Critique

[Le film de la semaine] An Elephant Sitting Still, dernier train pour…

Jean-François Pluijgers
Jean-François Pluijgers Journaliste cinéma

DRAME | An Elephant Sitting Still orchestre le ballet d’individus en quête de sens dans la Chine contemporaine. Une oeuvre désespérée d’une lancinante beauté.

À l’instar de Charles Laughton avec La Nuit du chasseur, Hu Bo restera l’auteur d’un unique film touchant à la perfection.

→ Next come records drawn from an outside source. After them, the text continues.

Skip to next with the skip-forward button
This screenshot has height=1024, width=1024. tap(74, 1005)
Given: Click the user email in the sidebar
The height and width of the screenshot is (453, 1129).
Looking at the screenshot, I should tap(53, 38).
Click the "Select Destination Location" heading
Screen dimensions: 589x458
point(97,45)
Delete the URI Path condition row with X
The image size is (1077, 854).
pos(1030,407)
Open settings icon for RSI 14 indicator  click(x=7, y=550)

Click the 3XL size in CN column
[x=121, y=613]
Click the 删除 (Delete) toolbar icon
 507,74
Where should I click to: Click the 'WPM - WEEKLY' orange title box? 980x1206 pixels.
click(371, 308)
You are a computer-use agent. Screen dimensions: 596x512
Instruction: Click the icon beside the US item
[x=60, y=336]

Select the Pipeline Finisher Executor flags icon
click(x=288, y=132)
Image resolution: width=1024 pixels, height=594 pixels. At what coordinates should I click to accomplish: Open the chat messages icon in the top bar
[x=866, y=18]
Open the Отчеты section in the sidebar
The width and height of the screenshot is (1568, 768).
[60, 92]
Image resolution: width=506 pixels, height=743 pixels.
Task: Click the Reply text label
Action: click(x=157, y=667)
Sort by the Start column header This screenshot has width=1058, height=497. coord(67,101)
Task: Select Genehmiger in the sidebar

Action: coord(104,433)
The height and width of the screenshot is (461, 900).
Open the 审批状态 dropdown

Pour des raisons différentes cependant, le réalisateur et écrivain chinois de 29 ans s’étant donné la mort après avoir achevé la postproduction de An Elephant Sitting Still, chronique d’une absolue noirceur de la Chine contemporaine comme de la condition humaine.

Inspirée de l’une de ses nouvelles, l’histoire a pour cadre une ville postindustrielle du nord de la Chine plongée dans une brume perpétuelle n’offrant que peu de lignes de fuite à ses habitants. Tout au plus si, horizon chimérique, circule la légende d’un éléphant qui serait assis, en silence, dans le zoo de Manzhuli, indifférent au chaos du monde. Soit le fil mythique reliant les différents personnages auquel va s’attacher le film, le temps (suspendu) de 24 heures: voyou rêveur couchant avec la femme d’un ami qui, partant, se jette par la fenêtre; ado sur qui pèse une menace sourde depuis qu’il a bousculé le caïd du lycée; jeune fille ayant une liaison inavouable; vieil homme promis à un hospice sinistre -un travelling vaut mieux que de longs discours- par sa famille. L’échantillon d’un monde livré à la violence sociale et à l’humiliation, l’humanité en veilleuse. Palette de protagonistes en quête de sens que le scénario, labyrinthique et sinueux, va bientôt s’employer à relier en un mouvement auquel la pénombre enveloppant les choses et les êtres vient donner un tour comme hypnotique. Et la caméra de glisser, dans la fluidité des plans-séquences (Hu Bo est un disciple de Béla Tarr), presque indistinctement de l’un à l’autre -aussi vrai, du reste, qu’ils sont tous englués dans un même marasme, leurs allées et venues pour conjurer le mal de vivre apparaissant bien dérisoires…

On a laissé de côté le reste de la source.